Before there was Christian Dior the couturier, there was Dior the gallerist. And while the gallery lasted only six years, before shuttering in 1934, it confirmed Dior's unerring eye. That an unknown artist named Salvador Dali—plus rising stars such as Giacometti, Man Ray, Picasso, Max Ernst, and Cocteau—came to wider public attention was to Dior's credit.

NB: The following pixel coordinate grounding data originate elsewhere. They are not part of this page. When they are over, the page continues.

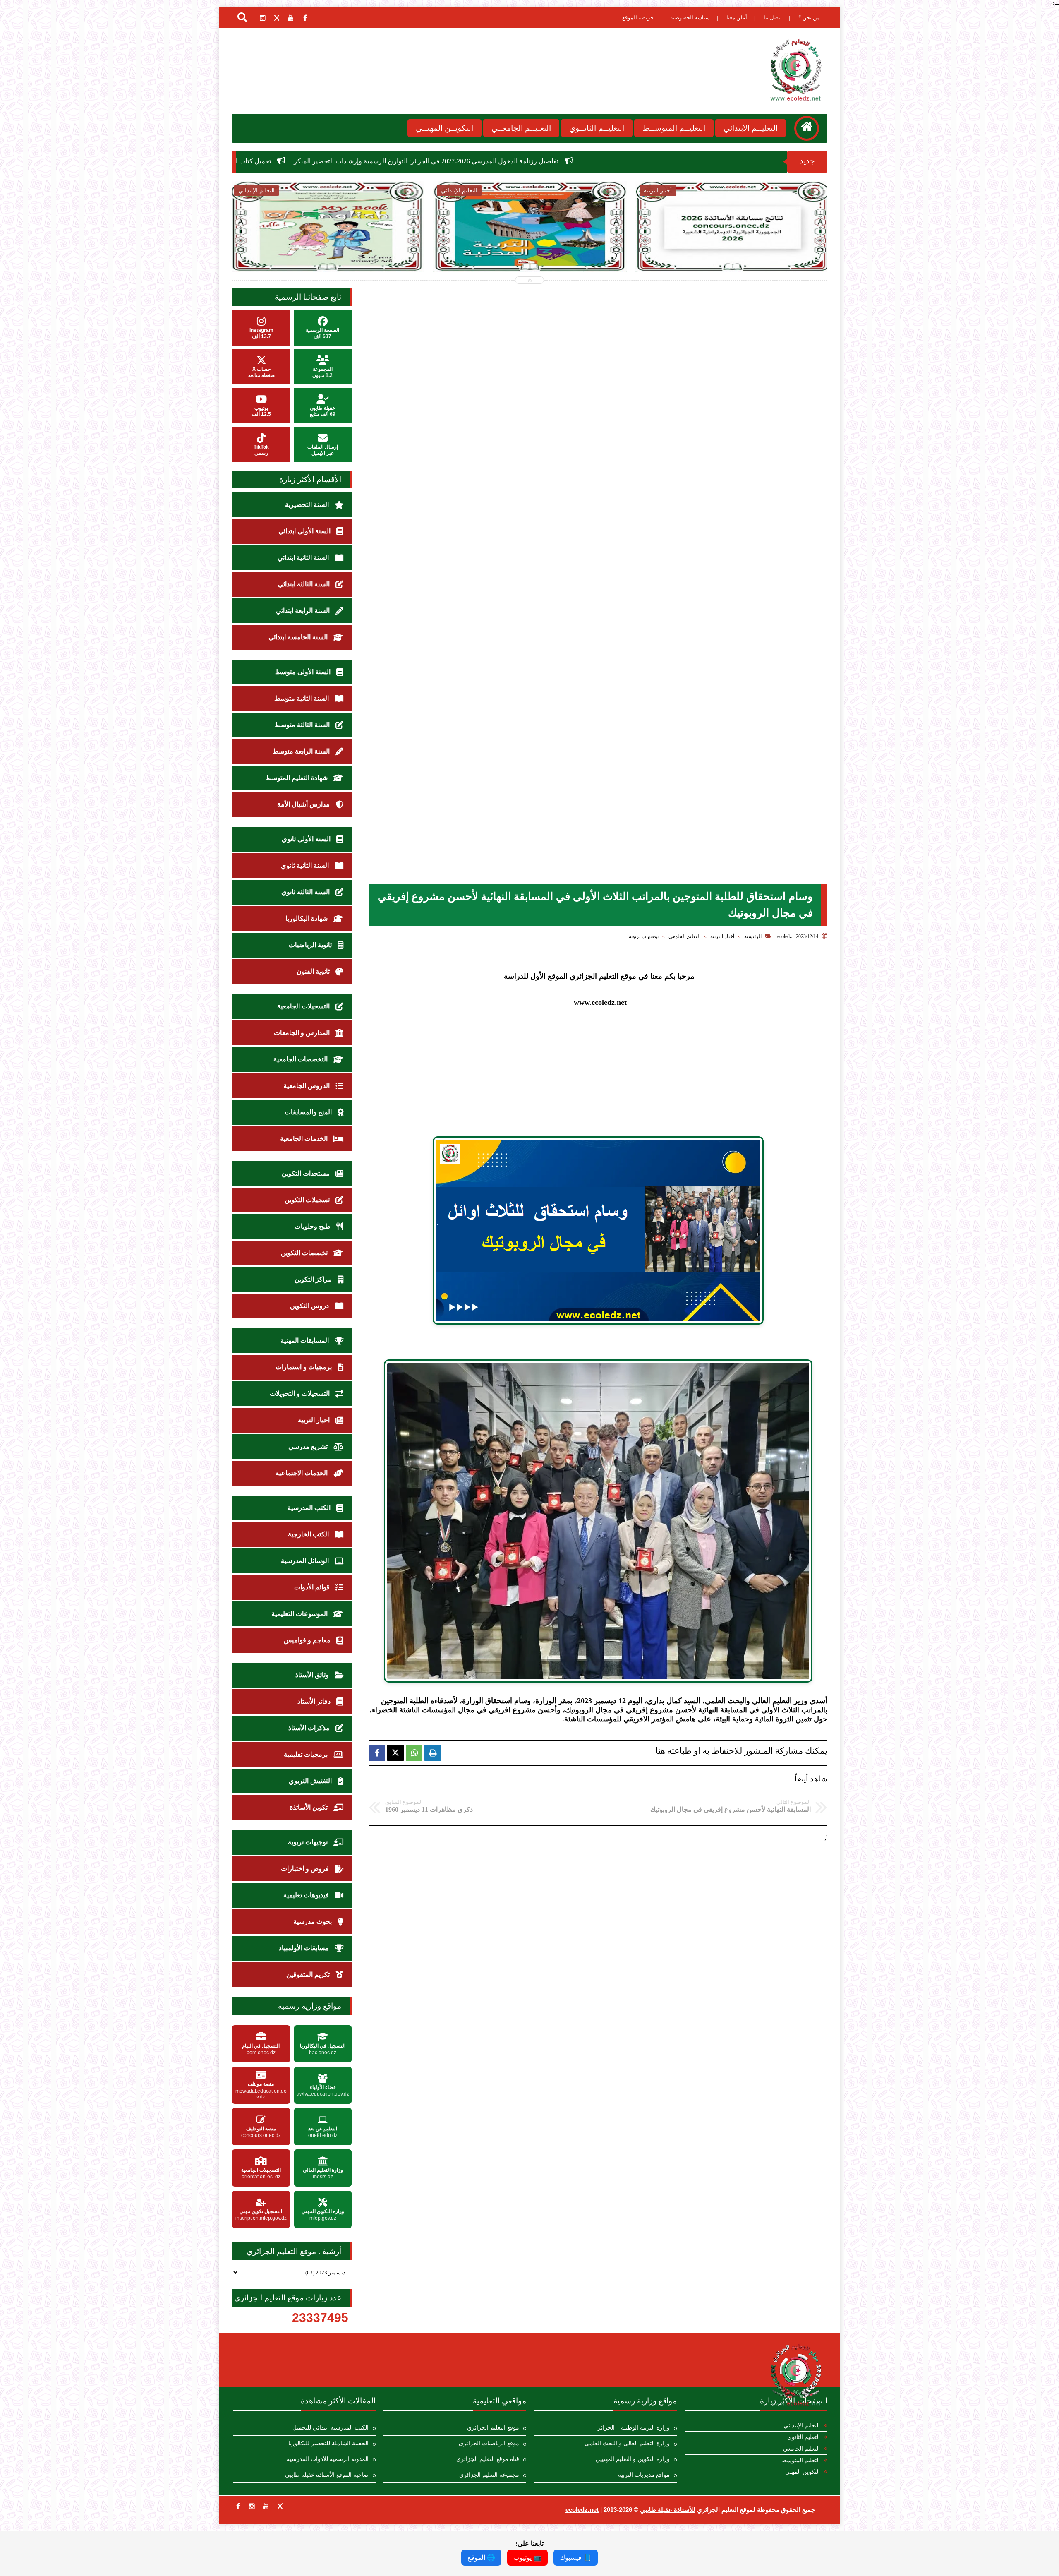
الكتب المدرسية (310, 1507)
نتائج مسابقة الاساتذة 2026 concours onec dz (530, 243)
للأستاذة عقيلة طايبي (667, 2509)
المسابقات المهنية (305, 1340)
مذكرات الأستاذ (309, 1727)
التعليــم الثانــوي (596, 128)
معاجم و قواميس (308, 1640)
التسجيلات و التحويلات (300, 1393)
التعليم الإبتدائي (801, 2425)
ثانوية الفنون (314, 971)
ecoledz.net (582, 2509)
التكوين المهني (802, 2472)
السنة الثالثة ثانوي (306, 891)
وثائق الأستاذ (313, 1674)
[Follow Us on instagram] (252, 2506)
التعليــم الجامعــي (521, 128)
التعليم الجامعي (684, 936)
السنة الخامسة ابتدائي (298, 637)
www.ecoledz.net (600, 1002)
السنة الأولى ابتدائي (305, 531)
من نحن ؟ (809, 17)
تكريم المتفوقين (308, 1974)
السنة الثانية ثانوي (306, 865)
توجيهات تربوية (644, 936)
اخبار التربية (314, 1420)
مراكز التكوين (314, 1279)
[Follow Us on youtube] (266, 2506)
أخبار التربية (722, 936)
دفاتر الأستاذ (314, 1701)
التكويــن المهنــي (444, 128)
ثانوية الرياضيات (311, 944)
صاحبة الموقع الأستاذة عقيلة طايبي (327, 2475)
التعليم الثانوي (803, 2437)
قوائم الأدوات (312, 1587)
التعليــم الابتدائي (751, 128)
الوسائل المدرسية (306, 1560)
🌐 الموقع (481, 2557)
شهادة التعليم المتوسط (297, 777)
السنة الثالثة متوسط (303, 724)
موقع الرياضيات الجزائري (489, 2443)
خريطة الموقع (638, 17)
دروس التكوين (310, 1305)
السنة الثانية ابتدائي (304, 557)
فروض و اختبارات (306, 1868)
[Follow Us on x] (280, 2506)
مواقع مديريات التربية (644, 2475)
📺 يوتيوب (527, 2557)
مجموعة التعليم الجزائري (489, 2475)
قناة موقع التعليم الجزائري (487, 2459)
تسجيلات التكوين (308, 1199)
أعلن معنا (736, 17)
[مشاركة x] (395, 1753)
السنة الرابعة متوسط (302, 751)
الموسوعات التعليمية (300, 1613)
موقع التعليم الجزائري (493, 2428)
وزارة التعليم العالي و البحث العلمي (627, 2443)
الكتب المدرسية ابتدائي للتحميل (330, 2428)
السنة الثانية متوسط (302, 698)
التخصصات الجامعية (301, 1059)
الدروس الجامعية (307, 1085)
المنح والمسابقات (309, 1112)
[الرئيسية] (806, 128)
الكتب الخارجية (309, 1534)
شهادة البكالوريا (307, 918)
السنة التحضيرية (308, 504)
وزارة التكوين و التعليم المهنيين (633, 2459)
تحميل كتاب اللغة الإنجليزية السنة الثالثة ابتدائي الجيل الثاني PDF (532, 161)
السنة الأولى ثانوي (307, 839)
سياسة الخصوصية (690, 17)
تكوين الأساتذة (309, 1807)
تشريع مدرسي (308, 1446)
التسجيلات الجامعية (304, 1006)
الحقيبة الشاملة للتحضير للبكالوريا (328, 2443)
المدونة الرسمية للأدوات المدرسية (328, 2459)
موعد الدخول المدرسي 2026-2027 (732, 243)
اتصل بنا (773, 17)
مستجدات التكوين (306, 1173)
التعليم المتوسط (800, 2460)
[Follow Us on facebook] (238, 2506)
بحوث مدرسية (313, 1921)
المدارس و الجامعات (302, 1032)
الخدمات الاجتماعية (302, 1472)
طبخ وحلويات (313, 1226)
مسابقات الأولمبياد (305, 1948)
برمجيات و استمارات (304, 1367)
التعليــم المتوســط (673, 128)
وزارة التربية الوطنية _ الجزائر (634, 2428)
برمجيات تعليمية (306, 1754)
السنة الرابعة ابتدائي (303, 610)
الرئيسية (753, 936)
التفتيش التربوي (311, 1780)
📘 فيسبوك (576, 2557)
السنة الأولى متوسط (303, 671)
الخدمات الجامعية (304, 1138)
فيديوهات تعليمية (307, 1895)
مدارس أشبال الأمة (304, 804)
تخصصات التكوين (305, 1252)
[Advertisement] (598, 1065)
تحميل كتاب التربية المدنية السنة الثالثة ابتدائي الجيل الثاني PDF (337, 161)
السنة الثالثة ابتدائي (304, 584)
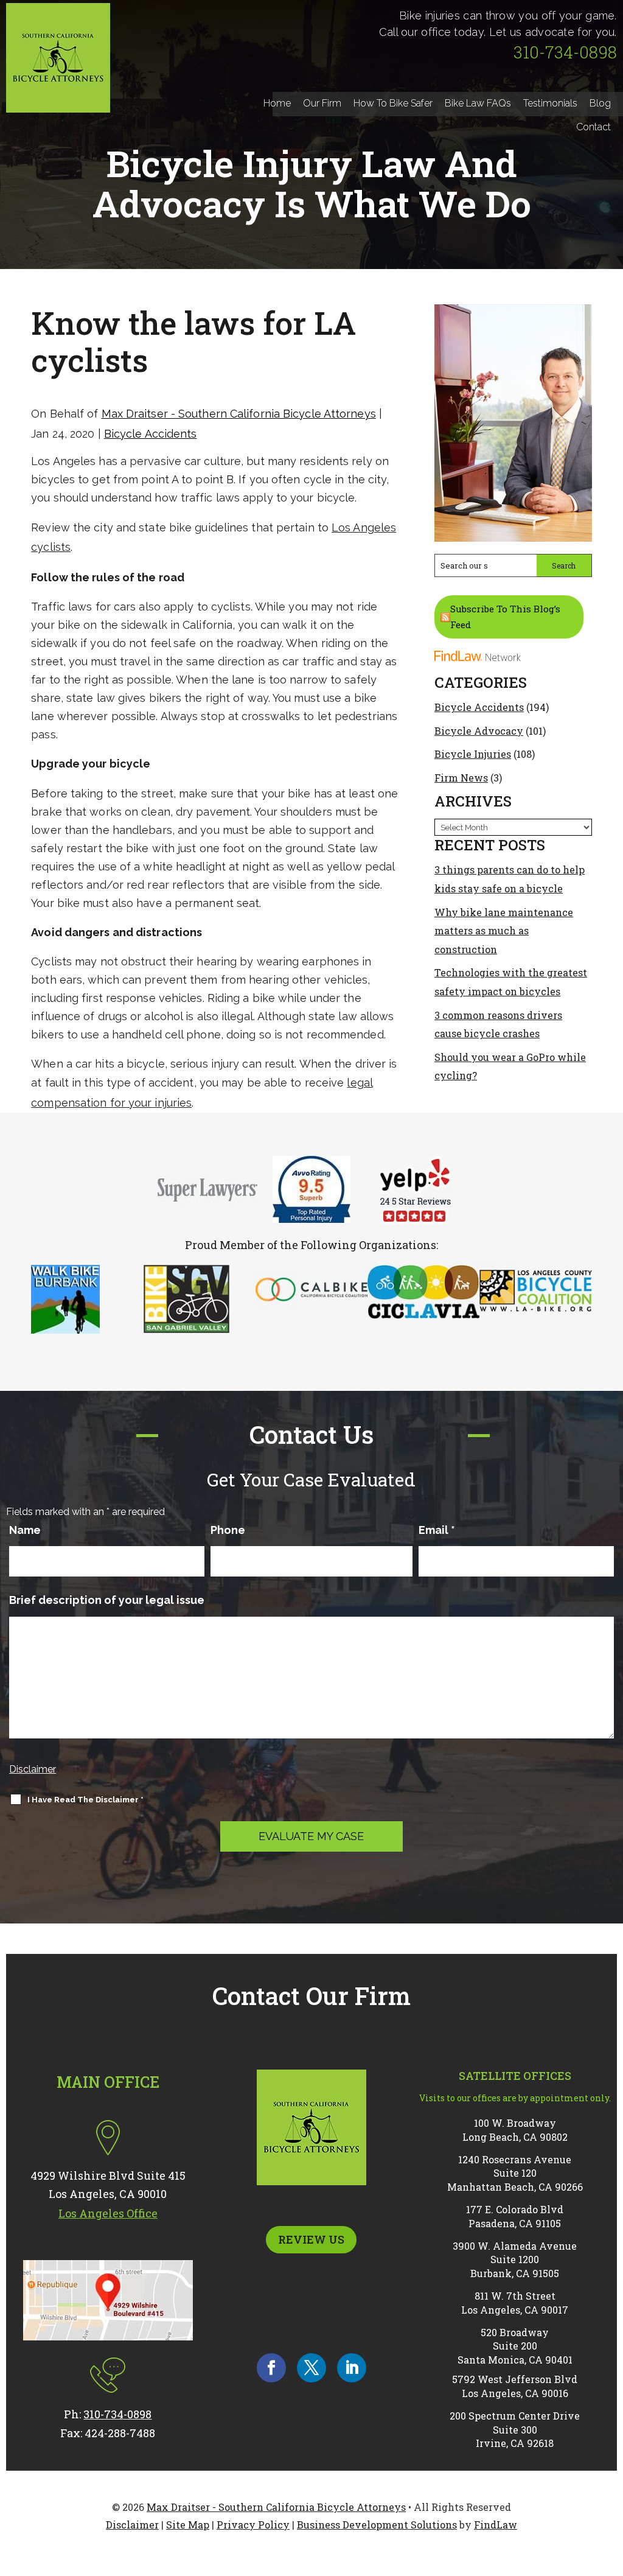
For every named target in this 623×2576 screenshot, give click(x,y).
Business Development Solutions (377, 2524)
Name (25, 1530)
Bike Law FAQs (478, 103)
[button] (611, 2488)
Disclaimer (32, 1769)
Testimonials (550, 103)
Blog (600, 103)
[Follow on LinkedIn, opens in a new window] (351, 2367)
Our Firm (322, 103)
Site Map (187, 2524)
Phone (228, 1530)
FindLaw (495, 2524)
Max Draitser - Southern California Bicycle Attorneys (239, 413)
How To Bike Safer (393, 103)
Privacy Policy (253, 2524)
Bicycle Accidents (150, 433)
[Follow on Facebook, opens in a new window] (271, 2367)
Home (277, 103)
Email (437, 1530)
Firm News (461, 777)
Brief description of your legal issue (106, 1600)
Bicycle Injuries (472, 753)
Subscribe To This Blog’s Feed (505, 617)
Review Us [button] (311, 2239)
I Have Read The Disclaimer (85, 1799)
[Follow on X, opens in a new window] (311, 2367)
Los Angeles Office (108, 2213)
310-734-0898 (565, 52)
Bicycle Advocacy (478, 730)
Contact (593, 127)
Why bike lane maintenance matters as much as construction (503, 931)
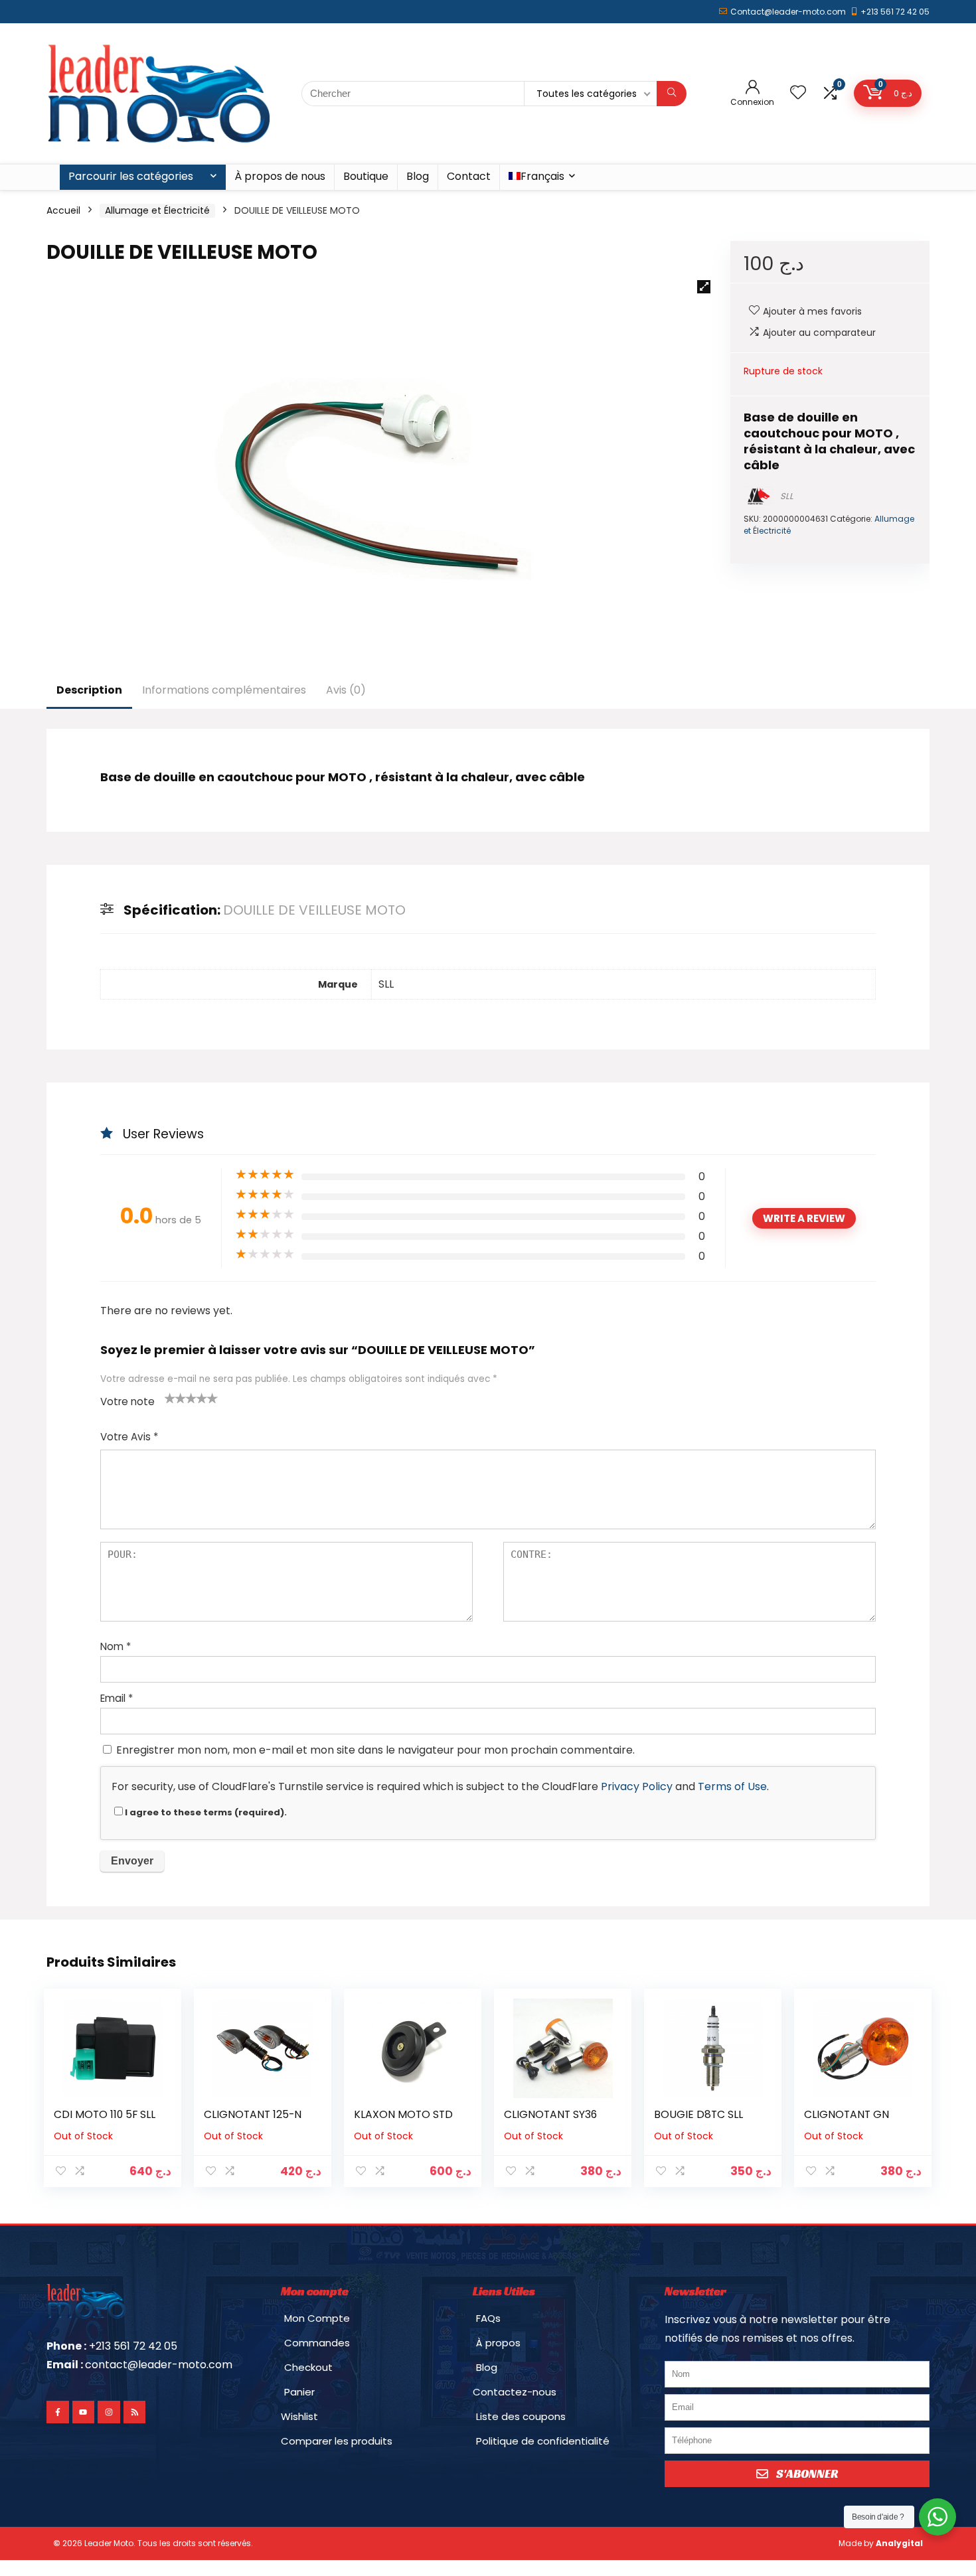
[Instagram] (109, 2412)
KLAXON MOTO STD (403, 2114)
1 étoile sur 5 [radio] (170, 1398)
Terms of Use (732, 1786)
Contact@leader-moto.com (788, 11)
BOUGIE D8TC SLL (698, 2114)
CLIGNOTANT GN (846, 2114)
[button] (703, 286)
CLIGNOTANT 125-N (252, 2114)
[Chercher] (672, 93)
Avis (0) (346, 690)
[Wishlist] (798, 93)
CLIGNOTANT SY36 (550, 2114)
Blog (417, 176)
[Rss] (134, 2412)
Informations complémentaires (224, 690)
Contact (469, 176)
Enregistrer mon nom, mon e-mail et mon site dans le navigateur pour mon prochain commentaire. (375, 1750)
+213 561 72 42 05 (895, 11)
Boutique (365, 176)
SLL (786, 496)
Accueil (63, 210)
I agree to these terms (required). (206, 1812)
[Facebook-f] (57, 2412)
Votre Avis (129, 1437)
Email (116, 1698)
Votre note (127, 1401)
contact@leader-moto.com (158, 2364)
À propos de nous (279, 176)
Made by (881, 2543)
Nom (115, 1646)
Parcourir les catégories (130, 176)
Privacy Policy (637, 1786)
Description (89, 690)
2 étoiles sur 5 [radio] (175, 1398)
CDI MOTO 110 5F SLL (104, 2114)
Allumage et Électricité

In that spirit, the house of Dior tapped fifteen female artists from all over to interpret Miss Dior, his first fragrance. Natalie Portman, the face of Miss Dior, was on hand last night to tour the exhibition at the Grand Palais, accompanied by Benjamin Millepied, LVMH chief Bernard Arnault, French first lady Valérie Trierweiler, Karl Lagerfeld, Dior president Sidney Toledano, and the U.S. Ambassador Charles Rivkin. "These pieces are incredible," noted Portman. "I loved meeting the artists and hearing about how Dior dedicated his first perfume to his sister, who fought in the Resistance. That all this memory and history is intertwined with the perfume was really moving. It's like creating light after a dark period." Tomoko Shioyasu, Ionna Vautrin, Joana Vasconcelos, and Lara Baladi were among the other artists represented.
As the party heated up, Dior perfumer-creator François Demachy remarked, "I spend my life composing perfumes, so I know how hard it is to speak of them properly. To see artists express the idea of perfume, and Miss Dior in particular, gives me new paths to explore. It's very touching."